Although the boarding house's future is uncertain, Arthur still has faith and buys a lottery ticket, in the hope of winning enough money to support expansions to the house and fix the health problems. However, when the ticket does not win, Arthur becomes withdrawn and is visibly upset and frustrated for several days, and grows distant with Margaret. Norm, a friend of Arthur's and an occasional resident at the house, notices these signs and recommends to Bob that Arthur is taken to a mental hospital, for assessment and help.

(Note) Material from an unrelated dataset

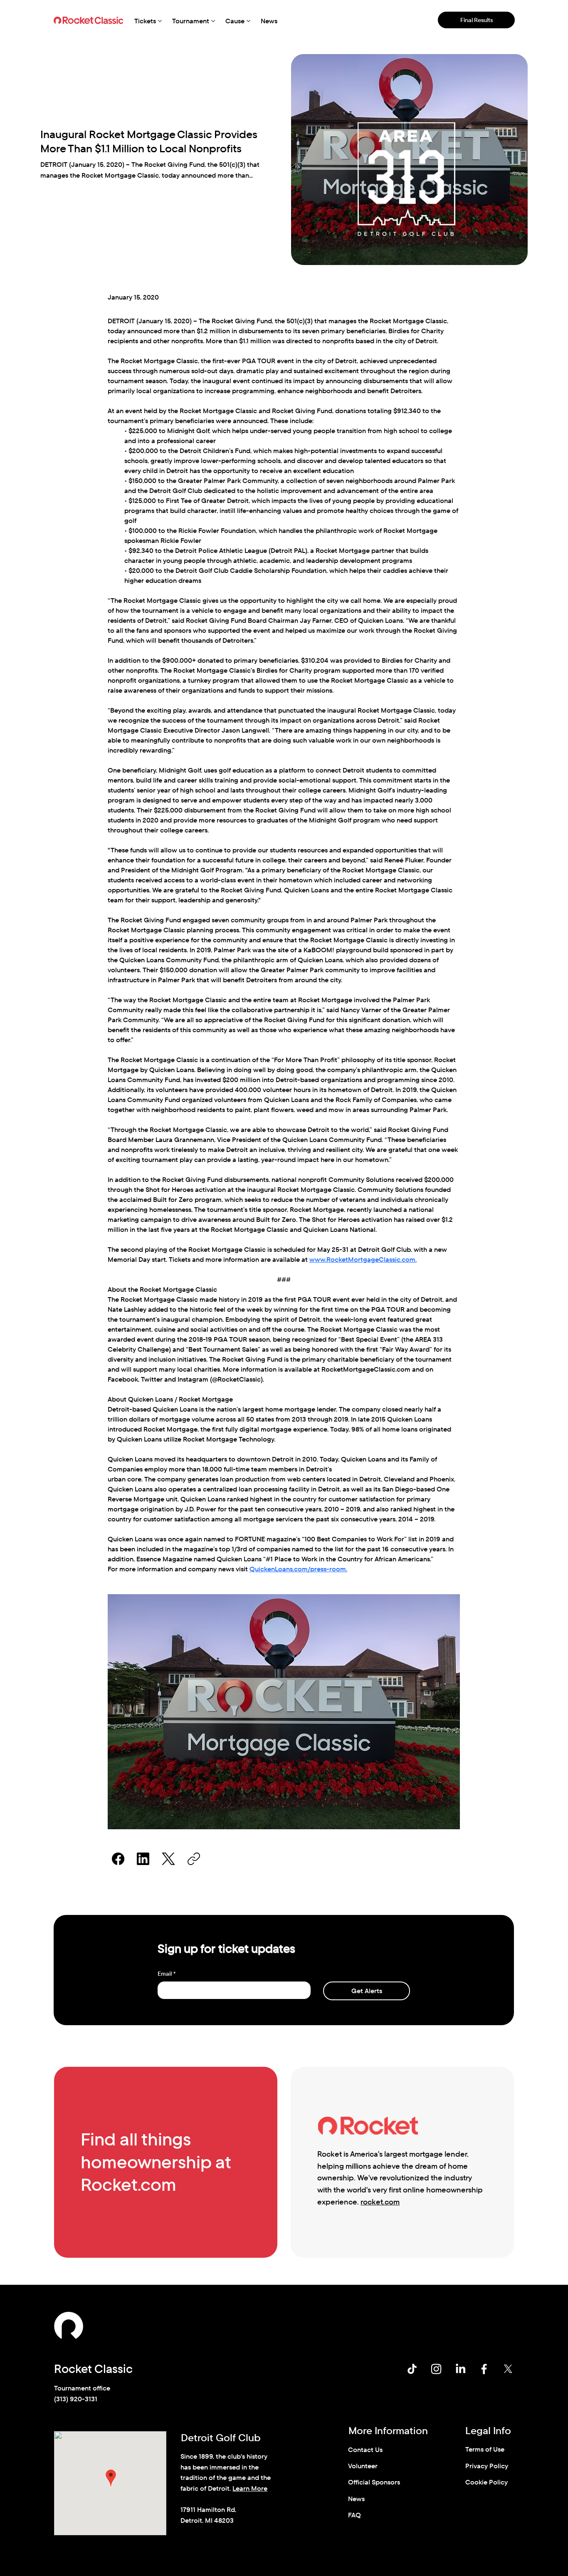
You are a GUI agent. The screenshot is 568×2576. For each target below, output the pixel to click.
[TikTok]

Arthur is treated at the hospital, but attempts to escape and so staff are forced to restrain him, inject him with some form of sedative. However, due to the drugs he is already on for his mental health, Arthur loses consciousness and attempts by staff to resuscitate him are unsuccessful.

Bob is angry at the hospital staff and Margaret is devastated by Arthur's death, and a funeral is held for everyone to farewell him. A woman whose daughter was abused by the man who committed suicide earlier in the film approaches Bob, and offers a cheque of $100,000, ensuring the future of the house. The film ends with Arthur sitting on a park bench with Norm, where he hands him a pie and talks to him for a while. Although Norm realises Arthur is not actually there, he is still left holding the pie, as the film ends.

==Cast==

- Rawiri Paratene as Arthur, second son of God.
- Sara Wiseman as Margaret, a community worker who forms a relationship with Arthur.
- Ian Mune as Norm, a friendly homeless man who is friends with Arthur.
- Greg Johnson as Bob, the manager of the boarding house.
- Jason Hoyte as Kevin, the local Vicar.
- Mick Innes as John, a convicted sex offender with mental problems who Arthur knows.
- Sophie Hakaraia as Karen, a reporter for Marae Investigates.
- Sarah Valentine as Penny, Margaret's colleague at the community centre.
- Don Linden as Wal, a boarding house resident.
- Lee Tuson as Pete, another resident of the boarding house.
- Teresa Woodham as Carolyn, the mother of a girl abused by John.

==Production==
===Financing===
The Insatiable Moon originally had a budget of NZ$6 million, but the New Zealand Film Commission pulled its share of the funding, reducing the production budget to $340,000, and $120,000 for post-production.

===Casting===
The film was to star James Nesbitt and Timothy Spall as two of the leads. Their roles were recast when the bulk of the funding was pulled. Mike Riddell's wife Rosemary directed the film, her prior experience primarily in the theatre and one short film.

===Filming===
Principal photography took place over five weeks, with another six weeks set for post-production.

===Music===
The opening track of the movie, "The Sound", is by Luke Hurley as a busker playing his own song. As well he wrote many riffs for the project and recommended his Dunedin friend Neville Copland to be composer.

==Release and reception==
===Critical response===
The film has a rating of 75% on Rotten Tomatoes, with an average rating of 5.8 as of September 2014. It was mostly well received by critics, with a rating of 4/5 from the New Zealand Herald and 7/10 from TVNZ.

===Accolades===
At the 2011 Moondance International Film Festival The Insatiable Moon won the Atlantis Award, for feature films made outside of the US.

At the 2011 Aotearoa Film & Television Awards the film won Best Lead Actor in a feature film (Rawiri Paratene) and Best Supporting Actor in a feature film (Greg Johnson). The film also received nominations for Best Lead Actress(Sara Wiseman), Best Supporting Actress (Teresa Woodham), Best Screenplay (Mike Riddell)and Best Original Music (Neville Copland).